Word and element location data

▽

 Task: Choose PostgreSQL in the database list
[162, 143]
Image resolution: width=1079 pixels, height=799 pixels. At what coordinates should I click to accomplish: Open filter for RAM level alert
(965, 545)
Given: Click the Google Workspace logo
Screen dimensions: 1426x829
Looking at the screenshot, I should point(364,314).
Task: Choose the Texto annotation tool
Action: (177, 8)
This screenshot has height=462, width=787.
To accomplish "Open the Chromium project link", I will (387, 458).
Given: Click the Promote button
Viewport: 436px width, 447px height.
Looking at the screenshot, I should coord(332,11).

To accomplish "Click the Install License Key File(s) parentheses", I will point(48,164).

△
▽

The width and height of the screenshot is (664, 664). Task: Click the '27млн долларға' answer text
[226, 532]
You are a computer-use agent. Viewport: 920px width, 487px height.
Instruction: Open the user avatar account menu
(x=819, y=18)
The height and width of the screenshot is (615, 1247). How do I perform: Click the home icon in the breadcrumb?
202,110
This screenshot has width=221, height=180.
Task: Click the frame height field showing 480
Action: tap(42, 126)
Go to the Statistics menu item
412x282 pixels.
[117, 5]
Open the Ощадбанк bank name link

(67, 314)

△
▽

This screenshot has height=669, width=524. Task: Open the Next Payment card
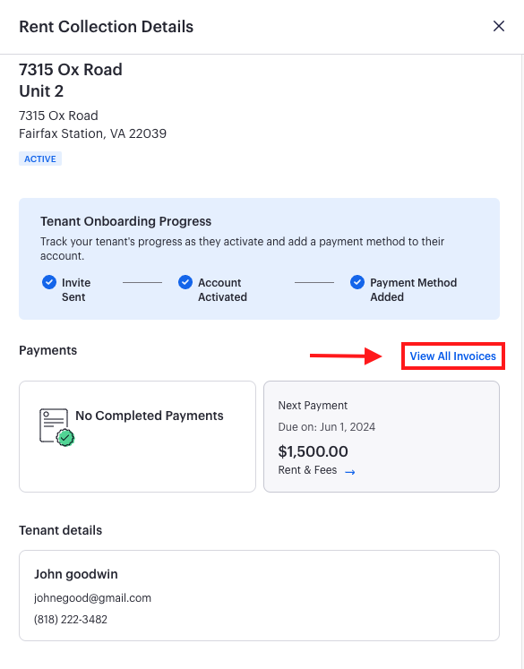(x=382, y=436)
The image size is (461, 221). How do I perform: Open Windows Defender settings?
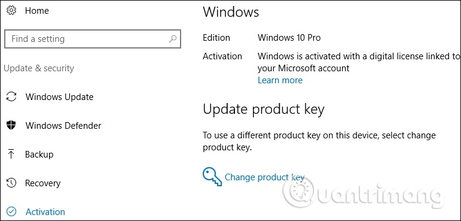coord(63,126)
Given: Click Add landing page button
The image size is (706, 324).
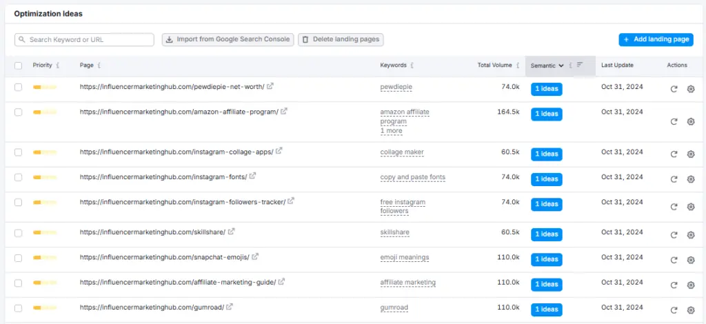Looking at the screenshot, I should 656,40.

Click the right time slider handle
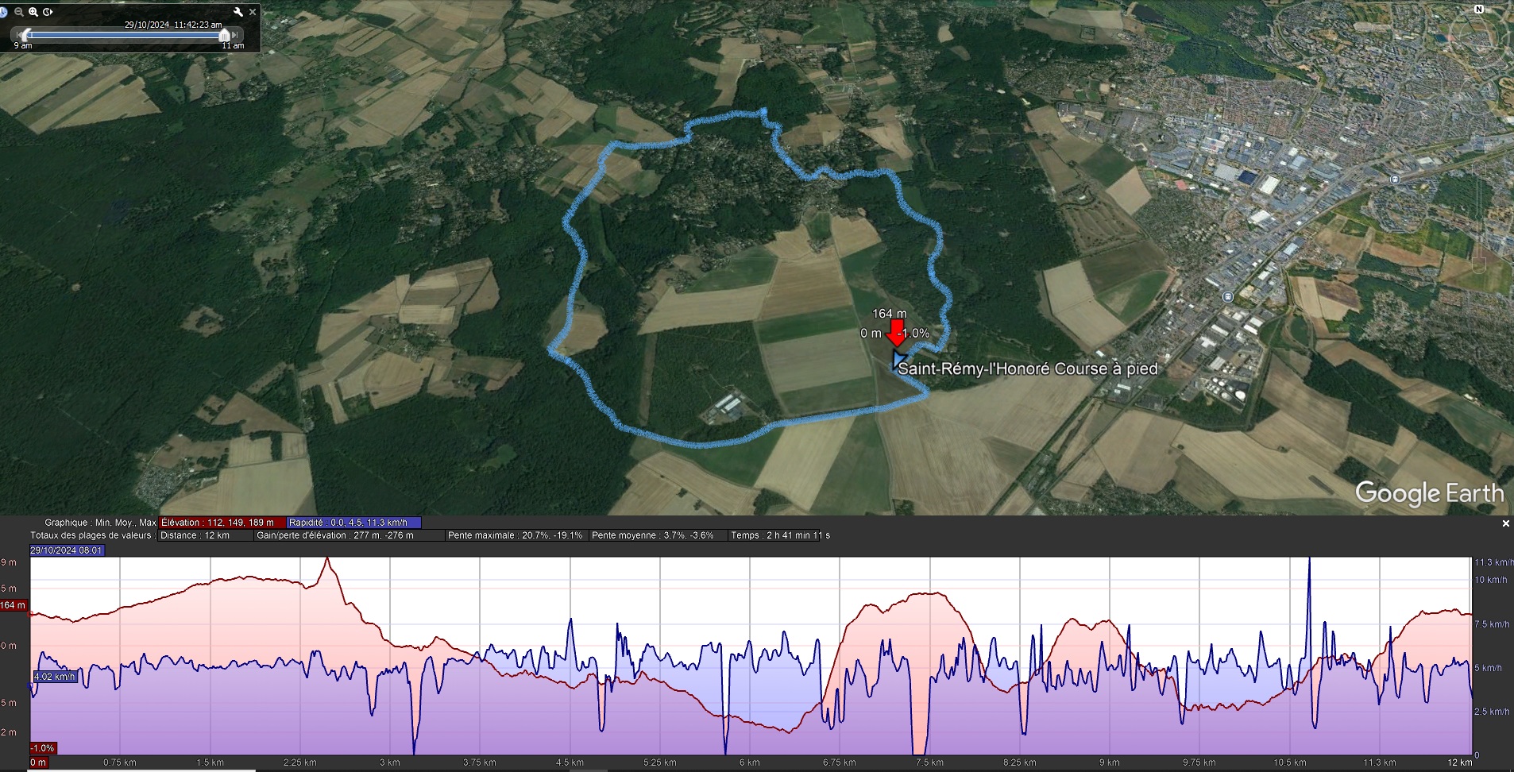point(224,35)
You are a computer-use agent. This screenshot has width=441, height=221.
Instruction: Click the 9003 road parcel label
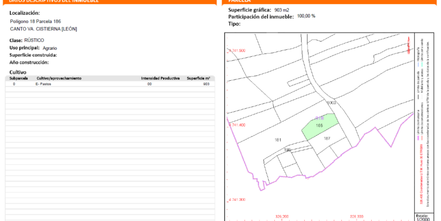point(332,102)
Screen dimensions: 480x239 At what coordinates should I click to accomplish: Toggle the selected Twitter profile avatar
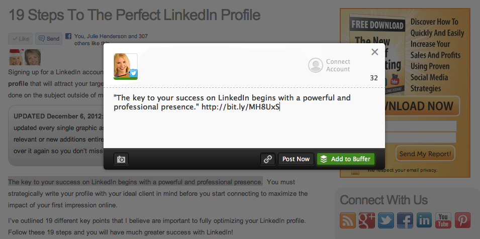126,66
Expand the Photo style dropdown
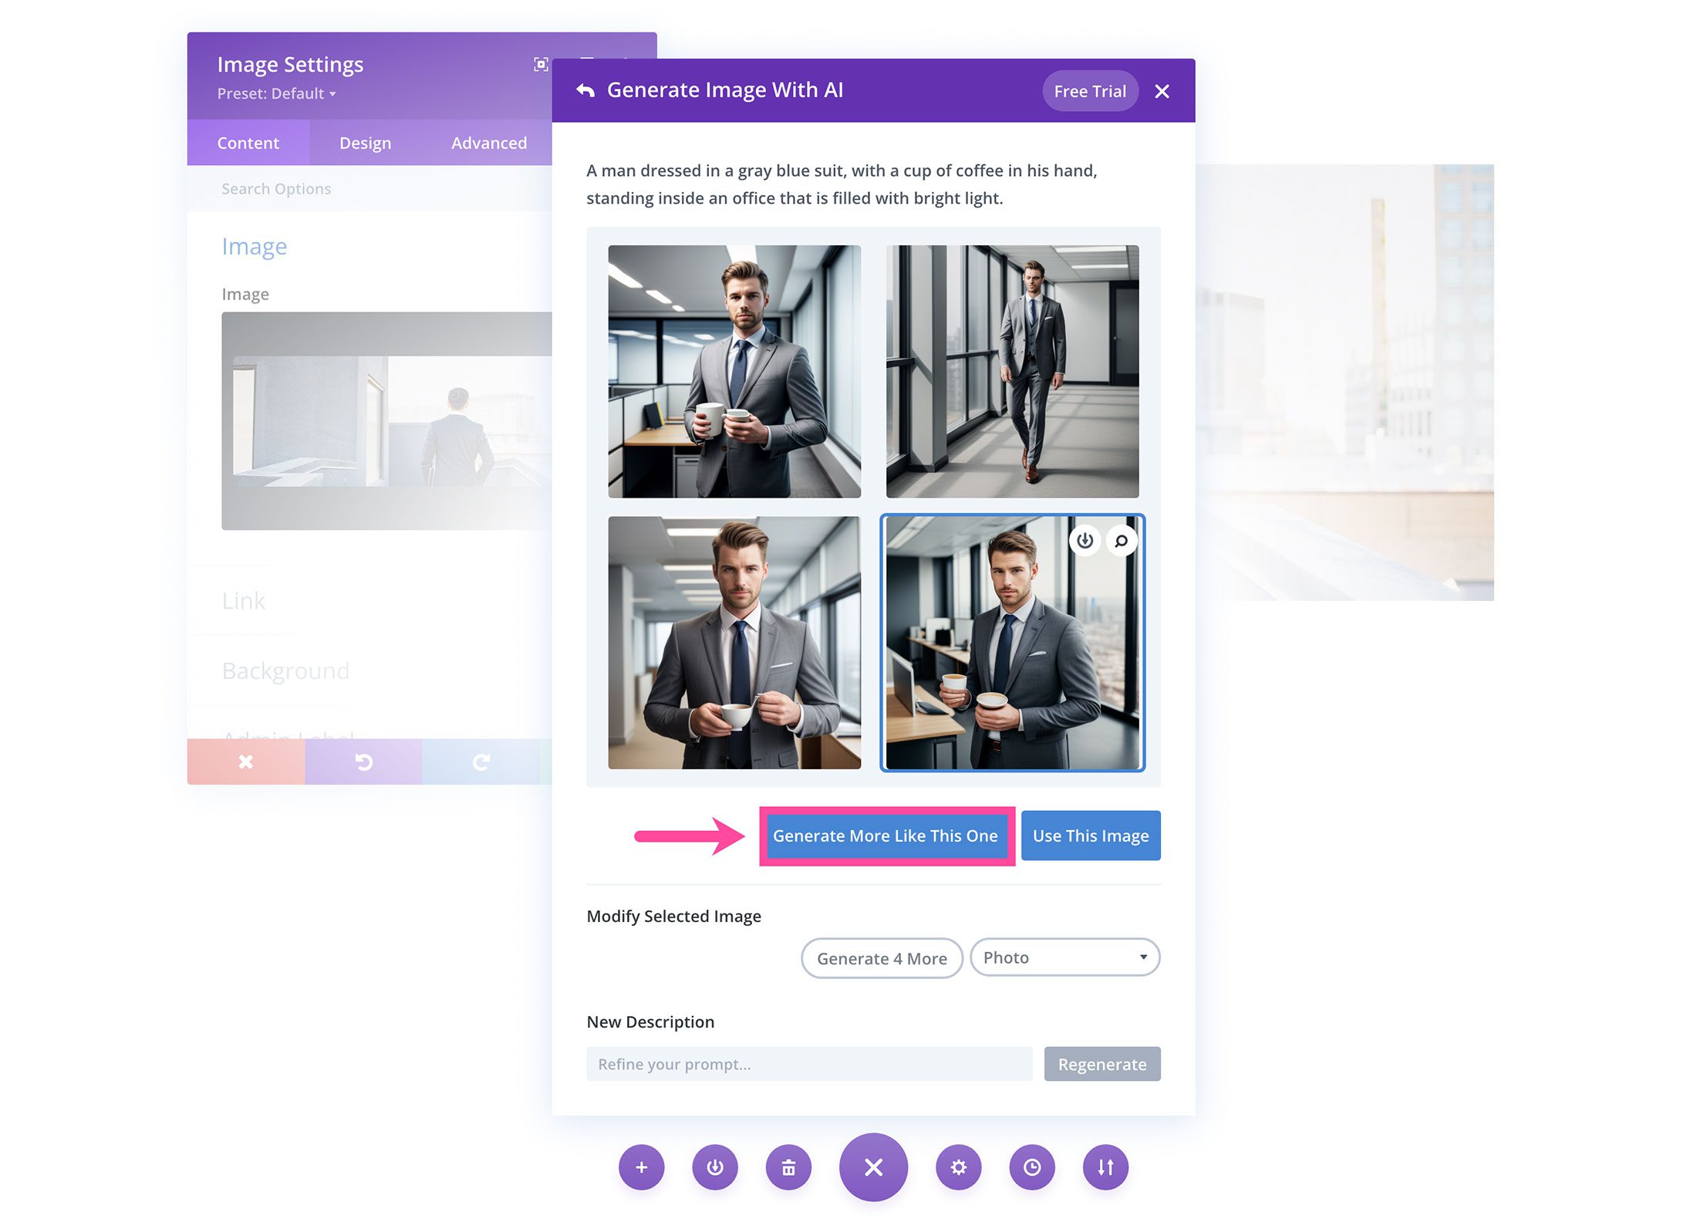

△

• Exercise
Write out the lines of the listing above, from the one containing "Given: Click the Google Workspace logo" through the one containing "I will point(48,164).", reproducing them precisely.

• Task answer
Given: Click the Google Workspace logo
Screen dimensions: 1426x829
Looking at the screenshot, I should point(364,314).
Task: Choose the Texto annotation tool
Action: (177, 8)
This screenshot has height=462, width=787.
To accomplish "Open the Chromium project link", I will (387, 458).
Given: Click the Promote button
Viewport: 436px width, 447px height.
Looking at the screenshot, I should coord(332,11).

To accomplish "Click the Install License Key File(s) parentheses", I will point(48,164).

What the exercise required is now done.